EUA afirmam que separarão política exterior de valores quando for preciso

Washington, 3 mai (EFE).- O secretário de Estado dos Estados Unidos, Rex Tillerson, afirmou nesta quarta-feira que, quando for necessário, o governo de Donald Trump separará suas políticas internacionais da defesa de valores, como o respeito aos direitos humanos, e não condicionará suas relações à exigência de que essas liberdades sejam respeitadas.

Em uma tentativa de definir a doutrina de "Estados Unidos primeiro" articulada por Trump desde sua campanha eleitoral, seu titular de Relações Exteriores deixou claro que a prioridade absoluta do novo governo é garantir a "segurança nacional" de seu país, e os demais objetivos devem ser complementares.

"Em algumas circunstâncias, se condicionarmos nossos esforços de segurança nacional a que alguém adote nossos valores, provavelmente não poderemos alcançar nossos objetivos ou interesses de segurança nacional", declarou Tillerson em um discurso aos funcionários do Departamento de Estado.

"Isso não significa que deixaremos esses valores de lado (...).
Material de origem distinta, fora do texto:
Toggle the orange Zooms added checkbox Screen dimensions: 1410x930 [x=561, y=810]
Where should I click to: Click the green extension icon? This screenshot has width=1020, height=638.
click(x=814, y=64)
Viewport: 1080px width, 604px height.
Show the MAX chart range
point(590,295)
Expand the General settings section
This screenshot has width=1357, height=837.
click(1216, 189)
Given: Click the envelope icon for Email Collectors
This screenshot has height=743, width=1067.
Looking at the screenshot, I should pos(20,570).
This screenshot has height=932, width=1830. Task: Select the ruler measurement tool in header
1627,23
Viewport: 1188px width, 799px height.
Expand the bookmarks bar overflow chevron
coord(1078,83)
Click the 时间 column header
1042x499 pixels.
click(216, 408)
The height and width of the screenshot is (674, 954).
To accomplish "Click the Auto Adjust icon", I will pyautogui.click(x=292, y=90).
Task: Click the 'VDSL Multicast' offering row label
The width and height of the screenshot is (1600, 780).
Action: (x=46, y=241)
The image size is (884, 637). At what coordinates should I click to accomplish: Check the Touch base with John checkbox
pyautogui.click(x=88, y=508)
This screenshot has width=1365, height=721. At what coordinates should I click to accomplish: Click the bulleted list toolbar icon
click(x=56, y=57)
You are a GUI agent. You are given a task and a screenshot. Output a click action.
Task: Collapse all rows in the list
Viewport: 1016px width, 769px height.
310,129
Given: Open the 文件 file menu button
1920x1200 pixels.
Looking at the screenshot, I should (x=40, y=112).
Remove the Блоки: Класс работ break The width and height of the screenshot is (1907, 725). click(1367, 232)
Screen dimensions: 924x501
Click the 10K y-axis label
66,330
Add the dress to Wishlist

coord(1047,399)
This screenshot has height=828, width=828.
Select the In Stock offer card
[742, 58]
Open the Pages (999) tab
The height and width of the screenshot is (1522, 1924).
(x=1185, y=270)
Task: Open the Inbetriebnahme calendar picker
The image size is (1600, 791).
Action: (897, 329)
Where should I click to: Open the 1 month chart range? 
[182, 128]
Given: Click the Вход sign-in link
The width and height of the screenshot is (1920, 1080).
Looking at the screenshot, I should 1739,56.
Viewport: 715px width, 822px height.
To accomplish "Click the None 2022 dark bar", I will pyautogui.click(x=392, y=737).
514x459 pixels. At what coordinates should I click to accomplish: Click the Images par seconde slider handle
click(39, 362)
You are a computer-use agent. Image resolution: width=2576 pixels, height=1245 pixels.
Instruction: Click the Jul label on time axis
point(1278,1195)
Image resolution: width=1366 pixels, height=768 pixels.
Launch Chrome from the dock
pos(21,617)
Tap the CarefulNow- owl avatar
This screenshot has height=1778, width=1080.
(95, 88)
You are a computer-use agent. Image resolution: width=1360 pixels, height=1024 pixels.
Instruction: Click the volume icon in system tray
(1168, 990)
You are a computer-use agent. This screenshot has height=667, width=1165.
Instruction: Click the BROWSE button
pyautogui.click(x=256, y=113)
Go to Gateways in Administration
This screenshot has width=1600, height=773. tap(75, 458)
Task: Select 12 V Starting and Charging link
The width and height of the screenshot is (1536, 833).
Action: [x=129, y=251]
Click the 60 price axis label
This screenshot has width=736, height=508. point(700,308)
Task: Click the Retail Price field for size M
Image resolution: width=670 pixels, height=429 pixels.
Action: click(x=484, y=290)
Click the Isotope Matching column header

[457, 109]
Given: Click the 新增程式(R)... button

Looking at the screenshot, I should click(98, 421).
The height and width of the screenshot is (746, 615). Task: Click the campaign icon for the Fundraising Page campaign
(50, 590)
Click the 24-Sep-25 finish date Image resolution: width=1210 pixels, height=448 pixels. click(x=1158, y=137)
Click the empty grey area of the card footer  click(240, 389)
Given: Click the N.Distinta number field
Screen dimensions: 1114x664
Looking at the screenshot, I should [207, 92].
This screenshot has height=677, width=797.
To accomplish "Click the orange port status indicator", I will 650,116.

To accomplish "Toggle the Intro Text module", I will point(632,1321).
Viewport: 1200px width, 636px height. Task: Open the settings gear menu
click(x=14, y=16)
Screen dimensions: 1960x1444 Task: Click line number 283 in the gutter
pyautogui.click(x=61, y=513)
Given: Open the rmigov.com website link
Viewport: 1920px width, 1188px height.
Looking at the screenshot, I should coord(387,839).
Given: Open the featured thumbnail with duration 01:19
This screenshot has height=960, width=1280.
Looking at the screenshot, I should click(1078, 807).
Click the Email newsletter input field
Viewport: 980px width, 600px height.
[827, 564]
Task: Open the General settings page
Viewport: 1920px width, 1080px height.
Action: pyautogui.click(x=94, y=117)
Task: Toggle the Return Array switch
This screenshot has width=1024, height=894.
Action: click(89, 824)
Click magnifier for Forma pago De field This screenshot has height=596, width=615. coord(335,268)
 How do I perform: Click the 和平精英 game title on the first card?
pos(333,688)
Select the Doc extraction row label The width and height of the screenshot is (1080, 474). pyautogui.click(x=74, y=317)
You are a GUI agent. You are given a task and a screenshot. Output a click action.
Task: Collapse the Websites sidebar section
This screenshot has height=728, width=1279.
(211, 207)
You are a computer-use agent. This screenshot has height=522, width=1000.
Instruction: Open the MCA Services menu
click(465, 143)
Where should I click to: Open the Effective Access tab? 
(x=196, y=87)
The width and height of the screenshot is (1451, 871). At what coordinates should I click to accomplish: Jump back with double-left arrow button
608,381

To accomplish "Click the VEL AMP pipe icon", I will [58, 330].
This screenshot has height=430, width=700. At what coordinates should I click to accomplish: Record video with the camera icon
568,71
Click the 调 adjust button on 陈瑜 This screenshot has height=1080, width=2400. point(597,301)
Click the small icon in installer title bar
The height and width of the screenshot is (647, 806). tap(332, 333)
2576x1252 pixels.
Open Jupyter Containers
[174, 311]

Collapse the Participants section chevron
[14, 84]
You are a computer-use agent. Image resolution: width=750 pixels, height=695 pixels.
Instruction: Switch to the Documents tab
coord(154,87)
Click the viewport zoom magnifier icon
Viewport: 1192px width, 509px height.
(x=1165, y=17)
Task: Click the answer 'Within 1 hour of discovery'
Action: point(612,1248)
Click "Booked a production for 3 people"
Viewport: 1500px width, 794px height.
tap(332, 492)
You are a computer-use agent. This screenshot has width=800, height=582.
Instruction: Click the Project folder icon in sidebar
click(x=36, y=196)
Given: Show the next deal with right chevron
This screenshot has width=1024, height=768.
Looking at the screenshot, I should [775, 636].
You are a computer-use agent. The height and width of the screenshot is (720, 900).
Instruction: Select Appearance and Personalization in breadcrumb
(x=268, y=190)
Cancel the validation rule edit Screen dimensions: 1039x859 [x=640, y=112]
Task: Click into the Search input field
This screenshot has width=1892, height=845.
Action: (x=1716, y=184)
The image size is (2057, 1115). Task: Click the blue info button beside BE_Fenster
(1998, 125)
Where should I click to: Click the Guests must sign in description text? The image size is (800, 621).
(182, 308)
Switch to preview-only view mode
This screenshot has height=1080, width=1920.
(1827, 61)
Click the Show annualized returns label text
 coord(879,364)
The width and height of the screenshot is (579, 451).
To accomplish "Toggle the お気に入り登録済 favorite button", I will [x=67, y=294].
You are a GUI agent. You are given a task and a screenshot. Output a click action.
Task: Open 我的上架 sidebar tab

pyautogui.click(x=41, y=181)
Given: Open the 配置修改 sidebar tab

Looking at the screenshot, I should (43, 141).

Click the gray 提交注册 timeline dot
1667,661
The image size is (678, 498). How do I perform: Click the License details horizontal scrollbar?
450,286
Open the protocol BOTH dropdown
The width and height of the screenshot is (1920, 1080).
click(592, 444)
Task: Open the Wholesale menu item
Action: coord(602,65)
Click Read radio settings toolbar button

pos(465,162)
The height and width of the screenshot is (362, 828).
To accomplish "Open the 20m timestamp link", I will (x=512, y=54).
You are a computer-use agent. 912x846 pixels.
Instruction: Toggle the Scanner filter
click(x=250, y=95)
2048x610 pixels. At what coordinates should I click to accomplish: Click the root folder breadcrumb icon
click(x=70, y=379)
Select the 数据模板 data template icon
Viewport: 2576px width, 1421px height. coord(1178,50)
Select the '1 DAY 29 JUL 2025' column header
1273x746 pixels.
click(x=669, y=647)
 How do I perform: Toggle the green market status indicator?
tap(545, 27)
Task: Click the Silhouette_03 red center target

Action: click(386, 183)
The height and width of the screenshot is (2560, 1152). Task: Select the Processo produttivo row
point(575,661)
Sempre os levaremos em conta. Mas acredito que é importante que entendamos a diferença entre política e valores", acrescentou.

Suas declarações acontecem depois que Trump foi criticado por legisladores e ativistas de direitos humanos por ter convidado à Casa Branca o presidente filipino, Rodrigo Duterte, apesar da polêmica "guerra antidroga" lançada por esse governante, que deixou mais de 7.000 mortos nas Filipinas.

Trump também parece ter deixado de lado as preocupações sobre direitos humanos em sua aproximação com os presidentes do Egito, Abdel Fatah al Sisi; e da Turquia, Recep Tayyip Erdogan; com o objetivo de fazer com que esses líderes possam contribuir a algumas de suas prioridades, como a luta contra o terrorismo.

O secretário de Estado tentou também definir a doutrina de Trump em matéria de política exterior, que até agora oscilou entre o militarismo e o isolacionismo.

"O enfoque de 'Estados Unidos primeiro' significa que devemos fazer com que o país tenha segurança. Devemos proteger nossa gente. Devemos proteger nossas fronteiras. Devemos proteger nossa capacidade de ser essa voz de nossos valores agora e para sempre", detalhou Tillerson.

"E só podemos fazer isso com prosperidade econômica. Portanto, nossa política exterior está projetada com uma forte capacidade de garantir a proteção de nossas liberdades mediante um exército forte. É importante falar de uma posição de força, não ameaçadora, mas de força", acrescentou.

Tillerson justificou assim perante seus funcionários a decisão de Trump de aumentar o orçamento para Defesa e recortar drasticamente os fundos do Departamento de Estado, além de prescindir de 2.300 dos 75.000 empregados que essa agência diplomática tem em todo o mundo.

"Sei que uma mudança assim é muito estressante para muita gente. Não é nada fácil, e não quero diminuir de nenhuma forma os desafios que sei que isto apresenta para as pessoas, para as famílias e as organizações", ressaltou o titular de Exteriores.

Tillerson enviou nesta terça-feira uma carta aos funcionários da agência na qual lhes pedia para fazer sugestões e comentários em relação ao corte previsto de 26% nos fundos para o Departamento de Estado e a redução de seu pessoal.

"Selecionamos 300 indivíduos para entrevistá-los cara a cara e entender melhor as coisas", explicou Tillerson sobre o processo de consulta, que será completado com uma pesquisa pela internet na qual os funcionários poderão expor suas preocupações.

"O que posso prometer é que, quando isto acabar, os senhores vão ter uma carreira mais satisfatória e enriquecedora, porque vão sentir-se melhor com o que estão fazendo ", concluiu.